The trail offers an amazing mountain vista at Blue Creek Overlook and traverses the mountains on the Colima Trail. On this wetter side of the mountains you’ll see mosses, mistletoes (Phoradendron spp.) and perhaps two types of rare orchids, scarlet mock lady’s-tresses (Dichromanthus cinnabarinus) and crested-coralroot orchids (Hexalectris spp.). After rounding an exposed rocky point called Boot Rock, the trail enters a more open area, with the deep Juniper Canyon on the right, and continues descending on the Pinnacles Trail. Mints (Salvia spp.) may be growing along the trailside cliffs. The route levels out into grassy Boulder Meadow, painted yellow in fall by blooming broom snakeweed (Gutierrezia sarothrae), before heading back down to the Basin.

Distance: 8.6 miles
Elevation gain: 2,000 feet
Peak: April – May
Big Bend National Park Headquarters, Panther Junction, Highway 118, 432.477.2251

Loop Trail, Enchanted Rock State Natural Area

One of the nation’s largest batholiths, or underground rock formation uncovered by erosion, Enchanted Rock covers 640 acres and rises 425 feet.

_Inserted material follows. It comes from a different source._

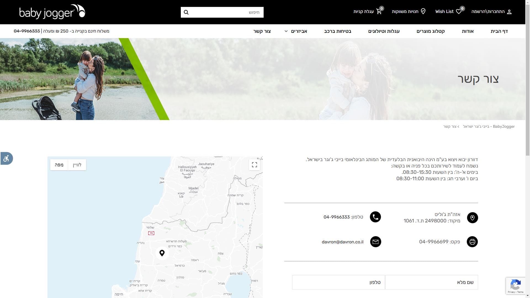Click the שם מלא full name field
The height and width of the screenshot is (298, 530).
coord(431,282)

Native Tonkawas attributed the rock’s creaking and groaning sounds to spirits and thought it enchanted. A 4-mile loop trail gives hikers view of all sides of the rock, plus plenty of wildflowers. The display in spring can’t be beat, and fall isn’t bad either.

The trail initially follows Sandy Creek, at times awash in bright yellow cowpen daisies (Verbesina enceloides). It crosses the creek, passes between Buzzard’s Roost and Freshman Mountain and levels onto a wide dirt path circling Enchanted Rock and neighboring Little Rock. The park contains open oak woodland, mesquite grassland and floodplain. Grasses and sedges such as Indian grass (Sorghastrum nutans), bushybeard bluestem (Andropogon glomeratus), frost weed (Verbesina virginica) and switchgrass (Panicum virgatum) form groundcover. Abundant wildflowers include Texas bluebonnet (Lupinus texensis), Indian paintbrush (Castilleja spp.), tickseed (Coreopsis spp.), bladderpod (Lesquerella spp.) and the endemic basin bellflower (Campanula reverchonii).

Easy to moderate
Distance: 4 miles
Elevation gain: 160 feet
Peak: April
Enchanted Rock State Natural Area, 16710 RR 965, Fredericksburg, Texas, 830.685.3636

Dr. Julian G. Bruce St. George Island State Park, Gap Point Nature Trail

A barrier island between the Gulf of Mexico and Apalachicola Bay, St. George Island stretches 29 miles. Nine of those lie in the state park, five accessible only by foot. This trail explores the bay side, beginning in the campground and traversing slash pine forest (Pinus elliotii), sand scrub oak (Quercus geminata), blooming beach morning glory (Ipomoea imperati), slender goldentop (Euthamia caroliniana), slender muhly grass (Muhlengbergia filipes), Florida rosemary (Ceratiola ericoides), frogfruit (Phyla nodiflora), camphorweed (Heterotheca subaxillaris), and blazing-star (Chamaelirium luteum).

The trail dead-ends at the shallow water of St. George Sound. The tall pines and oaks here attract many species of birds, including migrants, wintering waterfowl, and nesting osprey and bald eagles. A number of trails in nearby Apalachicola National Forest, including 74 miles of the Florida National Scenic Trail, cover landscapes containing a variety of wildflowers.

Distance: 2.5 miles
Elevation gain: Less than 10 feet
Peak: April, October
St. George Island State Park, 1900 E. Gulf Beach Dr, 850.927.2111

Melissa Gaskill is an Austin-based nature and travel writer.